SOURCE DATA:
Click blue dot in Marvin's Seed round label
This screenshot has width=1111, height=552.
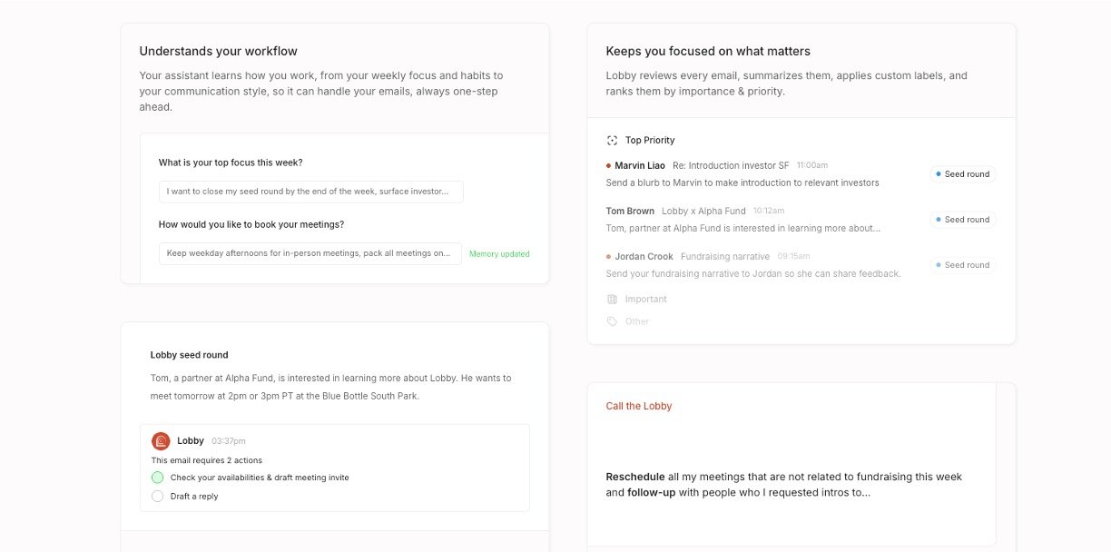pyautogui.click(x=938, y=174)
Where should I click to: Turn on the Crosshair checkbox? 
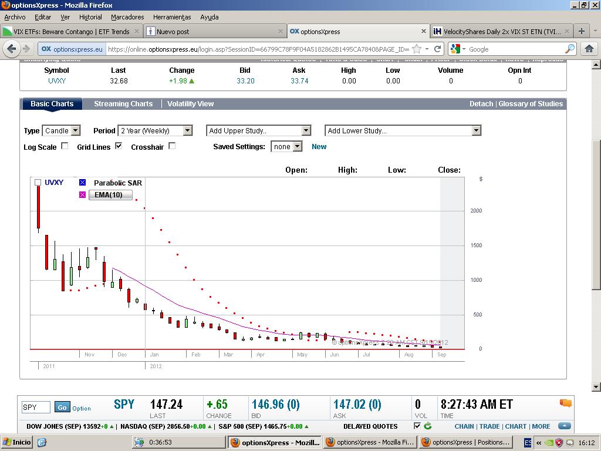click(172, 146)
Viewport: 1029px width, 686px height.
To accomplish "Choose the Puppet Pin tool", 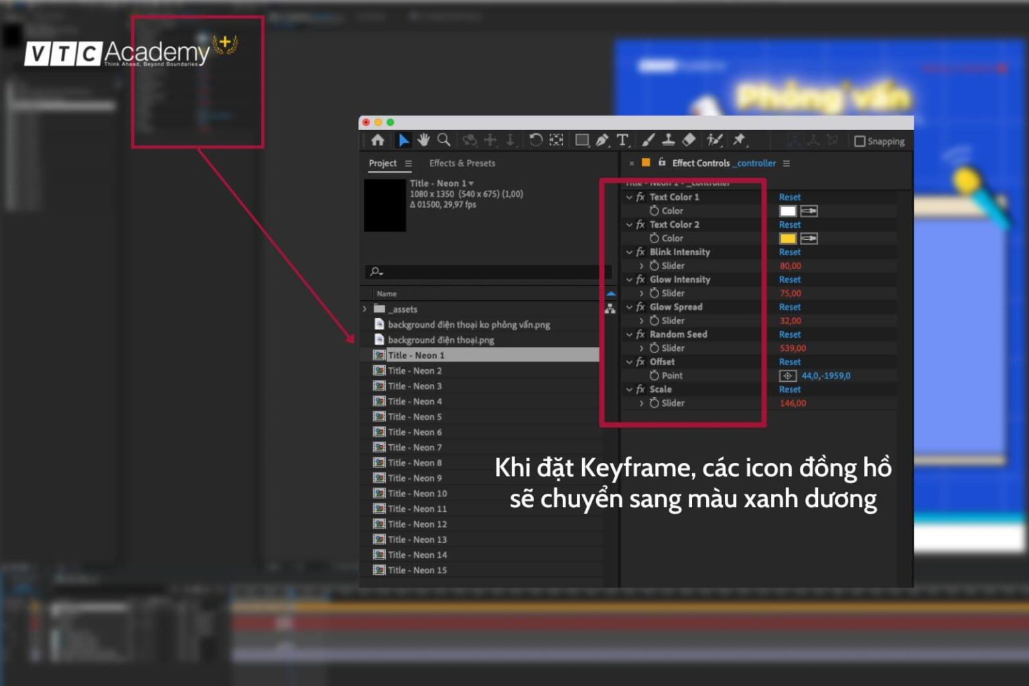I will pos(738,140).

EXERCISE: Please extract exactly the lines of the data, from the first through the line containing "Viewport: 1029px width, 686px height.", and add no pictures to the copy.

RESULT:
Click blue dot in Marvin's Seed round label
This screenshot has width=1111, height=552.
pyautogui.click(x=938, y=174)
Where should I click to: Turn on the Crosshair checkbox? 
click(172, 146)
Viewport: 1029px width, 686px height.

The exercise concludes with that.